I hope this finds you all well,
I happened to go back to the Military.com site where I often look in on Dave Barker's posts on AO. I noticed a post that made me think about something many may not have thought of, and quiet possibly needs to go to both the House and Senate VA Committees. But it is specific to comments being made about the demise of the Haas case and the probability the VA will begin routinely, and unthinkingly, denying BWN cases.
The statement starts with the overall and growing perception that Congress is the only hope. It is not, since what has transpired is that presumption has been denied, which may effect some, but the claim of exposure has not. It means that logs have to be requested, or if in someone's possession, passed out and around. Why, what for you may ask? Well, here it is:
Playing the VA Game (Haas re-realized),
I say this only because many are sorely disappointed in the VA and the Supreme Court; however, hope reigns eternal. While I, with many have hope that Congress may do what is right, that will take everyone's maximum grassroots effort to push those in Congress to support his new bill.

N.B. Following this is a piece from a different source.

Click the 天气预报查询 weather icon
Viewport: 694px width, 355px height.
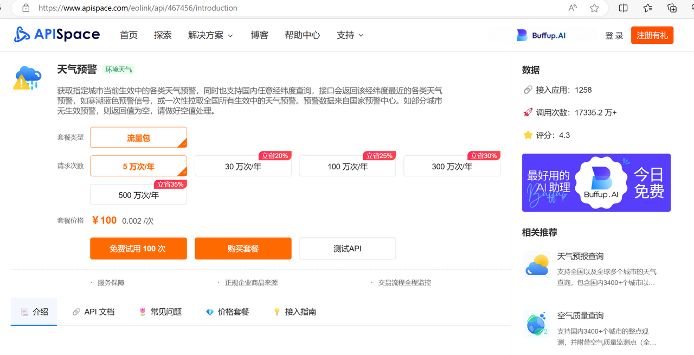pyautogui.click(x=536, y=264)
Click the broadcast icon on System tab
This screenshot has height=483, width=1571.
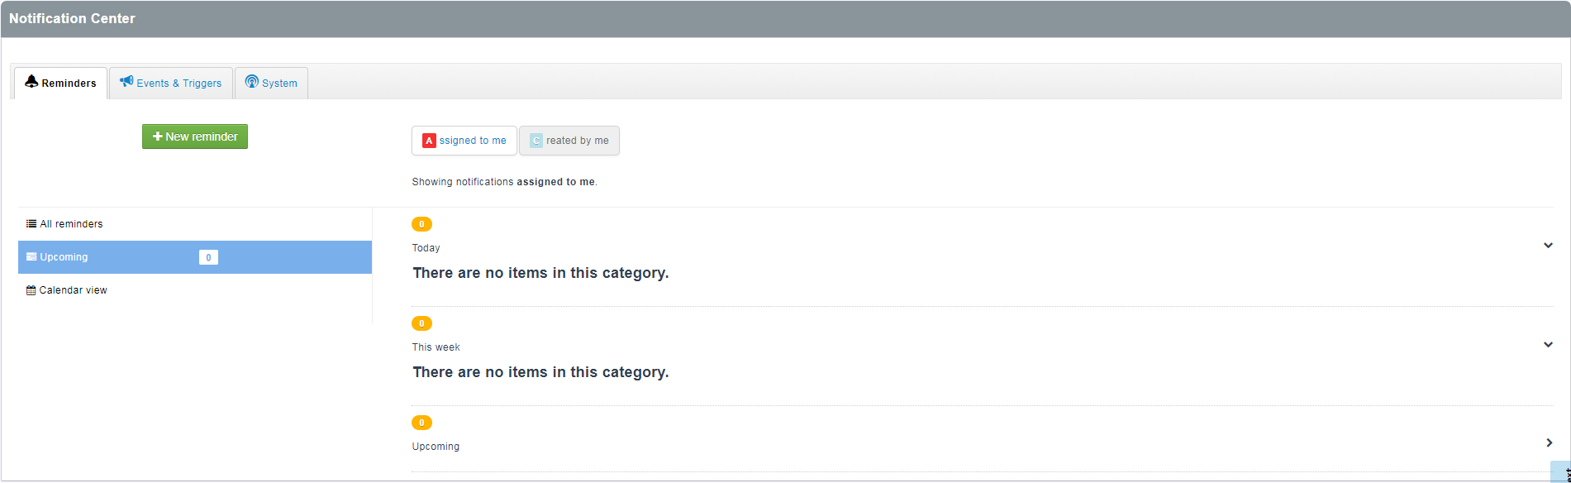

In the meantime, let us revisit BWN claims. You've now been denied presumptive exposure, that is a given; however, 'Notwithstanding the aforementioned provisions relating to presumptive service connection, which arose out of the Veteran's Dioxin and Radiation Exposure Compensation Standards Act, P. L. No. 98-542, § 5, 98 Stat. 2725, 2727-29 (1984), and the Agent Orange Act of 1991, Pub. L. No. 102-4, § 2, 105 Stat. 11 (1991), the United States Court of Appeals for the Federal Circuit has determined that a claimant is not precluded from establishing service connection with proof of direct causation.' Combee v. Brown, 34 F.3d 1039, 1042 (Fed. Cir. 1994); see also 38 C.F.R. § 3.303(d).
As evidence, make sure the following is submitted remembering that Agent Orange use was terminated November 26, 1971, therefore use 'herbicides' as defined in M21-1MR, Part IV, Subpart ii, Chapter 2, Section C, paragraph 10n. This can be found at:
http://www.warms.vba.va.gov/admin21/m21 ... 5Fsecc.doc
and at 38 CFR 3.307(a)(6)(i),
Also, AKCSJAKE seems to imply that there is much evidence (from Navy deck logs, etc.) that may document actual evidence of direct spraying.
So routine dismissal of a BWN case is not so easy, especially if there is some evidence of spraying while on board.
And lawyers and advocates everywhere need to start thinking, and using the regulations for as many as can benefit from it.